Nigel Hughes taking break to decide on political future

Although the AFC has declined his resignation, party Chairman Nigel Hughes plans to take a break to decide if he will remain in politics.

“I made the decision to resign because I do not want the public to be distracted from the real issues the AFC wants to articulate. There was never any hypocrisy because I was the company’s [Sithe Global] legal advisor here, since before any politics for me… I am taking a break and will ask myself: ‘Do you wish to be in active politics or did you make an error coming into this territory?’ For me, the people will have to decide,” Hughes told Stabroek News yesterday.

Hughes offered his resignation to the party on Tuesday, following a news report that highlighted his holding the post of Company Secretary of the Amaila Falls Hydropower Inc, the company set up to pilot the project. The implication was that in such a position, Hughes could hardly take part in party deliberations on whether to support the controversial Amaila Falls hydropower project and that there was a risk that the party could be swayed by virtue of the position he held with the company.

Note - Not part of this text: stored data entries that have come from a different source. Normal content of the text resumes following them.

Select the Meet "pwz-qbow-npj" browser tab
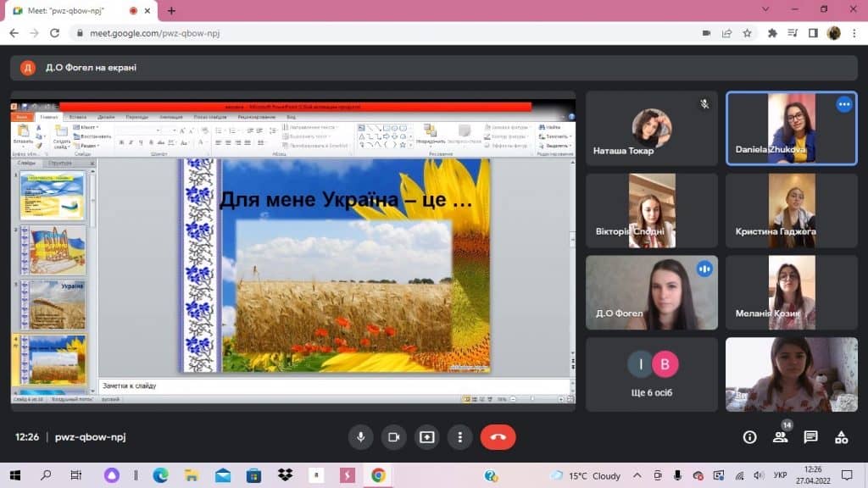The image size is (868, 488). pyautogui.click(x=76, y=10)
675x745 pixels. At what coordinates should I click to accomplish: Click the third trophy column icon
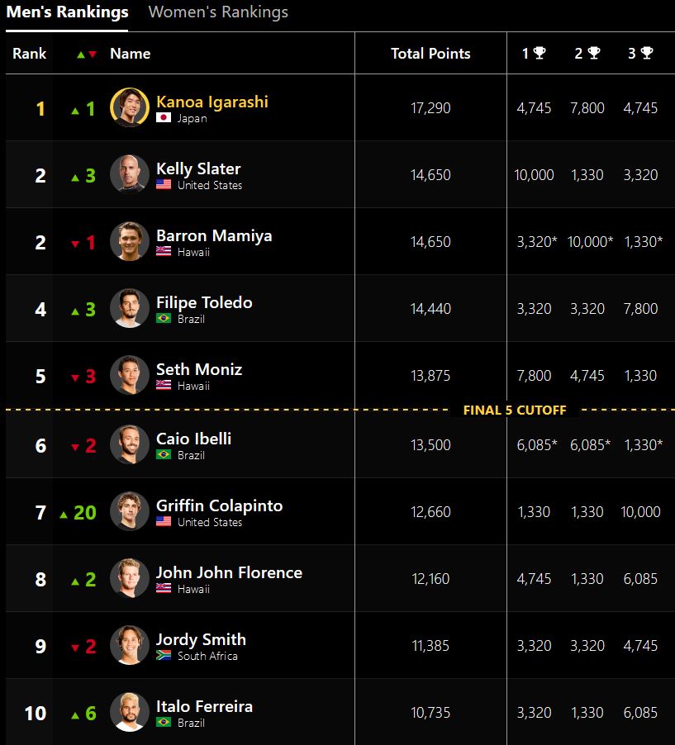pos(647,53)
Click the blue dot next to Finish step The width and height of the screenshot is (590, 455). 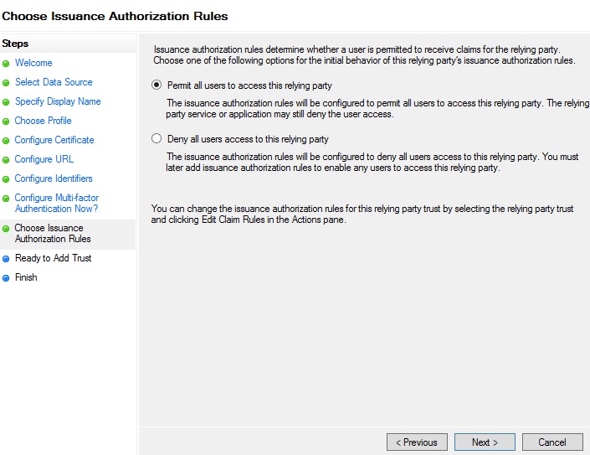(x=7, y=278)
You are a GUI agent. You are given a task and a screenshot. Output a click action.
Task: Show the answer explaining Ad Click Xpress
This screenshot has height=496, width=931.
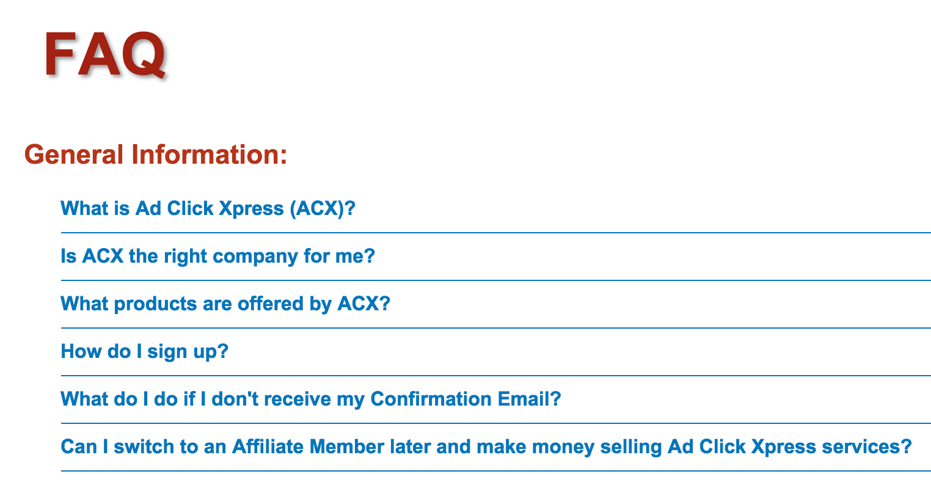click(208, 209)
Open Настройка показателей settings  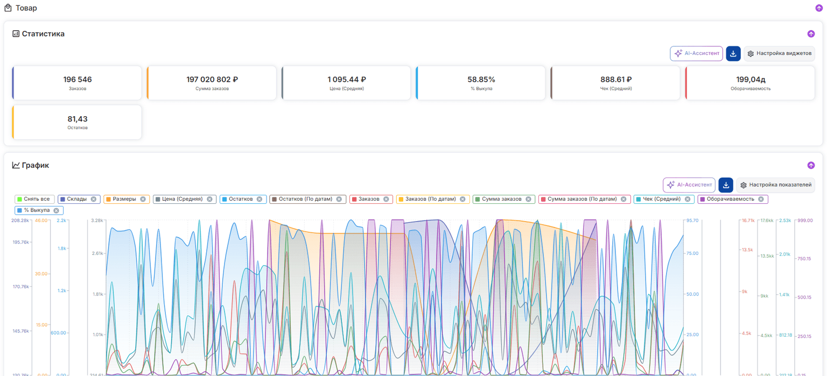(775, 185)
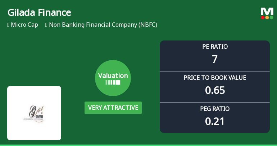Image resolution: width=277 pixels, height=146 pixels.
Task: Click the PE ratio value 7
Action: pyautogui.click(x=215, y=59)
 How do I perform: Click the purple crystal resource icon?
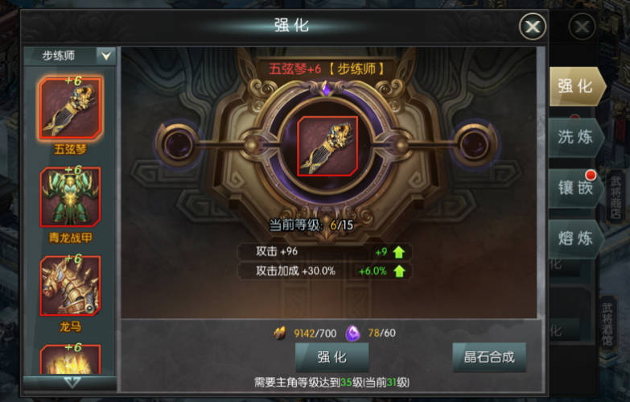(x=352, y=334)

The AFC shortly after rejected the offer of resignation and said that it maintained full confidence in him.

Nigel Hughes
Nigel Hughes

Hughes explained that the perception by some that his role in the company and the AFC posed a conflict could not hold ground, while saying the details of his ties were negatively skewed in reporting. He informed that his law firm and by extension him were hired by Sithe Global  to offer advice on the respective  legalities of  Guyana’s corporate world as it related to the company’s business, after Sithe had done research on lawyers here. “I got retained to advise them. This was in 2009 and they had done their own research on possible attorneys here…then I would not have even been relevant in the AFC,” he said.

Further, he said that he never saw his role as legal advisor being a conflict of interest position when he joined the AFC as he was and is not a decision maker for either the party or of the project for the company.

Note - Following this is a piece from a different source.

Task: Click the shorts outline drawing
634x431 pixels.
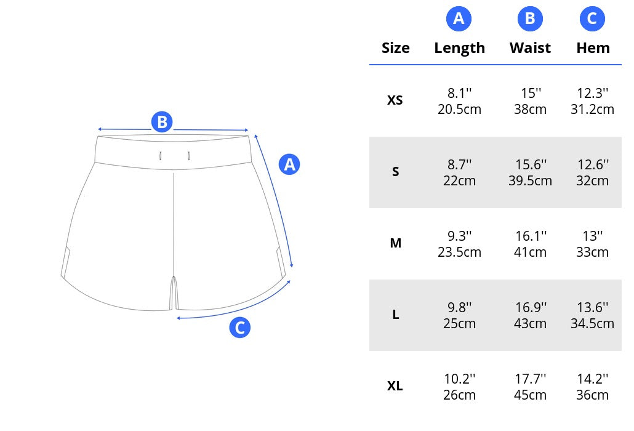Action: pos(174,223)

These views were echoed by AFC leader Khemraj Ramjattan at an AFC press conference yesterday, where he voiced his support for Hughes, saying that he firmly believes and will defend the position that his members can compartmentalise.

He reiterated that when Hughes took the job with the company, he was not a member of the AFC and when he assumed the Chairmanship of the party last year, he had informed the AFC of his association with Sithe Global. When the conversations on Amaila started, he said, Hughes recused himself from them, saying that he did not want in any way to give the perception that he was partial.

Ramjattan, who is also an attorney, recalled a similar occurrence when he was a member of the People’s Progressive Party and was legal representative of a group of businessmen who were not. “Lambert Marks called Janet (Jagan) and complained and she called me and said, ‘You are a PPP man, you cannot take the case of these men.’ And I had to tell her that you cannot tell me who my clients are,” he said. “In our professional capacities, we have the obligation to take on the cases for whoever… we don’t want an inconsistency. The AFC treats its people with that kind of value system. I would never tell Cathy (Hughes) and Nigel whichever case to take on and that’s what happens in a democracy,” he added.

Cathy Hughes, whose company has done public relations work for Sithe Global and is also an AFC MP, also defended herself as she weighed in on the issue. “We can agree to disagree… I am an individual. I have my personal views and when I speak I would say which is which… my personal view on abortion may not be AFC’s view but when I walk into Parliament, I put aside Cathy Hughes and speak for the AFC,” she said.

“The AFC comes to decisions through a democratic process and at the end of the day we have come up with a public position …not Cathy Hughes’…when it comes to my professional work, I uphold the highest standards. Everybody that comes to my company knows that I will give them the highest and the best and that is why I am chosen,” she added.

Further, she said that the perception that she is an AFC member and will be biased given that she does consultations for any company that has contrary views to her party was within reason as perception plays a key role. However, she wanted the public to know that she would never deviate from her high standards and compromise her party’s position on any issue.

“There is the perception that because I am in the AFC this and that… my track record will show that I will do that. I give every single client the best.… At the end of the day, everybody in the market place has the right to chose who they think that they will give them the best job,” she added.